- Task description: The answer should contain every record below, output exactly.

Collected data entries
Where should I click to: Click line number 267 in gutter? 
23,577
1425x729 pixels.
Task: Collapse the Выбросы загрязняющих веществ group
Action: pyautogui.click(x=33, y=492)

- Finished exercise:
Where should I click to: Click line number 267 in gutter? 
23,577
1425x729 pixels.
Task: Collapse the Выбросы загрязняющих веществ group
Action: pyautogui.click(x=33, y=492)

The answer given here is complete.